2010-12-30 Thread Igor Tandetnik
Sachin Gupta  wrote:
> Our application is kind of heavily multi-threaded and required using sqlite 
> to be used as an in memory database for caching
> purposes. Being multi-threaded requires read-write locking mechanism, and WAL 
> seemed quite the thing for us. We are expecting
> high rate of Inserts and Selects simultaneously.

WAL, and journaling in general, arbitrates concurrent access between multiple 
connections to the same database. You cannot have more than one connection to 
the same in-memory database.
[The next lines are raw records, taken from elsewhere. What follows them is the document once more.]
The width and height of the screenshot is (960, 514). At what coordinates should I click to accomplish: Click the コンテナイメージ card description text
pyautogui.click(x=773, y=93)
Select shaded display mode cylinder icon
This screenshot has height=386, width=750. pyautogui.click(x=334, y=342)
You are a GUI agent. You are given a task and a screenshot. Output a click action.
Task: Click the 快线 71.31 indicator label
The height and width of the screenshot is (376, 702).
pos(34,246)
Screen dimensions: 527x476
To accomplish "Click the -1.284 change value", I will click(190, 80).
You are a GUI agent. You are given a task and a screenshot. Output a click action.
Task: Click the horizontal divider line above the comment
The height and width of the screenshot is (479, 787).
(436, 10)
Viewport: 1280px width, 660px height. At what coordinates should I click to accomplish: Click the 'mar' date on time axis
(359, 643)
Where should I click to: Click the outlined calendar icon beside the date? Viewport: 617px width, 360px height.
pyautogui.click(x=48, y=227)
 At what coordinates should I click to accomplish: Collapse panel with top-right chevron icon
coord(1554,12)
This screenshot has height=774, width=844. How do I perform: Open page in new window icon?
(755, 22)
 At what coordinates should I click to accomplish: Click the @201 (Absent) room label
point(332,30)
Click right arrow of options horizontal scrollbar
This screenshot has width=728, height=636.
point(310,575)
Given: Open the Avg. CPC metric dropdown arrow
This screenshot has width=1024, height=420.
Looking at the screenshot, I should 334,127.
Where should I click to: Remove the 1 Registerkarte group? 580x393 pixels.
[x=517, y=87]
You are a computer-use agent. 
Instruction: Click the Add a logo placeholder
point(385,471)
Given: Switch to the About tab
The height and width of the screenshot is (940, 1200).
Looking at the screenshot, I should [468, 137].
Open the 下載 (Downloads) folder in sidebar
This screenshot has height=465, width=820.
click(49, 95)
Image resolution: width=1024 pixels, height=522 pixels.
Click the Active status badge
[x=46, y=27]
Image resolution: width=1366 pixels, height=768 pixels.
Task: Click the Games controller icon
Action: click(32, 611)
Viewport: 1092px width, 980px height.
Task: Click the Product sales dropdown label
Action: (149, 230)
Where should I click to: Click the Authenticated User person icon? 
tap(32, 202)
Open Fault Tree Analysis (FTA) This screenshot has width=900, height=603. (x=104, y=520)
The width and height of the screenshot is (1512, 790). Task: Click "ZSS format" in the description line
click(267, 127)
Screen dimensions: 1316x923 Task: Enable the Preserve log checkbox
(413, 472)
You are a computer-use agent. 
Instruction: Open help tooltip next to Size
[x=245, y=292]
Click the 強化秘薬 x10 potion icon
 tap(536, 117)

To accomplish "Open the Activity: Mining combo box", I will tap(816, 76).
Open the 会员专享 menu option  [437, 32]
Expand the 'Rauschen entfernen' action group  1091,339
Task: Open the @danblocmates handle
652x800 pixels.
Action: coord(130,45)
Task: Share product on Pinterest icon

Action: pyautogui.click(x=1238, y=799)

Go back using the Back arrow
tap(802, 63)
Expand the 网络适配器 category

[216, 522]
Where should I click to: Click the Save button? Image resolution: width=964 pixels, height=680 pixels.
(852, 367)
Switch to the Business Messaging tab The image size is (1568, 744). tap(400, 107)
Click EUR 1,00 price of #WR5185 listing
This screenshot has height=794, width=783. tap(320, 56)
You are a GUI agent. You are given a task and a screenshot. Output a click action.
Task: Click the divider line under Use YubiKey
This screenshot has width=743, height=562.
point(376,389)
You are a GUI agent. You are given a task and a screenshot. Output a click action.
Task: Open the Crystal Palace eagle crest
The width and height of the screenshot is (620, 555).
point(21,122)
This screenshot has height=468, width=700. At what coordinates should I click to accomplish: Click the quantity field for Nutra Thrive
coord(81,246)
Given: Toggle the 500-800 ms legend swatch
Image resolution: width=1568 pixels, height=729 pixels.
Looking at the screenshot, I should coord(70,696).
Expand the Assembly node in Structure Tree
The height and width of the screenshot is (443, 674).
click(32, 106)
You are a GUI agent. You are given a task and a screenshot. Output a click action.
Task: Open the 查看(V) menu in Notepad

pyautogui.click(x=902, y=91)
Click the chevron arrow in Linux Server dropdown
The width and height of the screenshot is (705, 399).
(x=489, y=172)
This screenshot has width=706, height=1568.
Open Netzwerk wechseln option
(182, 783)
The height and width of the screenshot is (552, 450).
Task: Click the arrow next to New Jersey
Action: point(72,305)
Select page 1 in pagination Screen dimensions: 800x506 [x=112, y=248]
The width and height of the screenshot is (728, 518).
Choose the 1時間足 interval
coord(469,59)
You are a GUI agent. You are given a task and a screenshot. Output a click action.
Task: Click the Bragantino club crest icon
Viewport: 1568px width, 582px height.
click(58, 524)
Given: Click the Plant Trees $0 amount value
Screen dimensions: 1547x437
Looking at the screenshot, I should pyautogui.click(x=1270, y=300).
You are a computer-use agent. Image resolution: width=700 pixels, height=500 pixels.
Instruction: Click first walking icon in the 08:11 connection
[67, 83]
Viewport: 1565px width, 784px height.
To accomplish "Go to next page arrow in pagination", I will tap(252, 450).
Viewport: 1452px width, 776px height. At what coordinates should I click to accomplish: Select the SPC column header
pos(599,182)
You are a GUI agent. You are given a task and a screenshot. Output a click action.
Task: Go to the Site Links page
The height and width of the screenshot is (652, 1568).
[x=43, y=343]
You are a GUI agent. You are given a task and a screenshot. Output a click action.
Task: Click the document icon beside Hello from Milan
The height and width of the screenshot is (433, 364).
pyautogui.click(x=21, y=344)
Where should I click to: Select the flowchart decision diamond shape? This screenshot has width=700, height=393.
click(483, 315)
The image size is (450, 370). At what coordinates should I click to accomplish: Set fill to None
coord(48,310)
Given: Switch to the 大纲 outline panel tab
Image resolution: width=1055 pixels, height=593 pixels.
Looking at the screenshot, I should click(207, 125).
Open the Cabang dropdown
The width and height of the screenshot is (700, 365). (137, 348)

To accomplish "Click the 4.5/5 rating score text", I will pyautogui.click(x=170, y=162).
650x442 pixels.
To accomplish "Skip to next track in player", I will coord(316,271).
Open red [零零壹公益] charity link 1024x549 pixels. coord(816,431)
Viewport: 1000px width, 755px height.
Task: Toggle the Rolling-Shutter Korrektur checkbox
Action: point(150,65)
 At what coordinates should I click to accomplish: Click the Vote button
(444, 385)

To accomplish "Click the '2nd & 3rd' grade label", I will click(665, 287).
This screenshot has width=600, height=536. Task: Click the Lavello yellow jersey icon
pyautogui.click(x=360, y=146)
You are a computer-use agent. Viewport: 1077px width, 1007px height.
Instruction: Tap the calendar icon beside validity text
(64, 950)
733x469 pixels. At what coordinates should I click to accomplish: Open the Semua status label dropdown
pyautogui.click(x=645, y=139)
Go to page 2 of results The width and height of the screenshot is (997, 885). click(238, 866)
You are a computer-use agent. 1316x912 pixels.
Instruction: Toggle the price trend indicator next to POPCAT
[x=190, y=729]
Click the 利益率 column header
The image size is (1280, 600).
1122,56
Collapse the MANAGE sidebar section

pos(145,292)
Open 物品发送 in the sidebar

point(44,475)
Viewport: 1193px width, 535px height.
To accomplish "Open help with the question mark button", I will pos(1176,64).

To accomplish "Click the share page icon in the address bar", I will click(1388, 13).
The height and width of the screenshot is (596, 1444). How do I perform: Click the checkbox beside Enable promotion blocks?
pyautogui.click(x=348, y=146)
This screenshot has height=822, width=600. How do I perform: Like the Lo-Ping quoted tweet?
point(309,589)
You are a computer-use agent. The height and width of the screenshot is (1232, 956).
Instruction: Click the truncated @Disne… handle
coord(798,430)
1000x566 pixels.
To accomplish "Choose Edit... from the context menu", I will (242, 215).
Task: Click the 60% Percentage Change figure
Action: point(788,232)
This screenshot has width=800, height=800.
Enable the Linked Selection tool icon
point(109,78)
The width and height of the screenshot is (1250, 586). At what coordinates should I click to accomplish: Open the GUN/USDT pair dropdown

Ergo, journaling mode, WAL or otherwise, is 
irrelevant for you.

> Q. Well since WAL cannot be used with in-memory database, which other method 
> do you all suggest one should use for providing
> better concurrency? 

Better than what?

SQLite would happily allow you to modify the database at the same time you are 
stepping through a SELECT statement (but it won't let two modification 
statements to run simultaneously). Of course, if you modify the same data that 
you are selecting against, the result of the select is unpredictable.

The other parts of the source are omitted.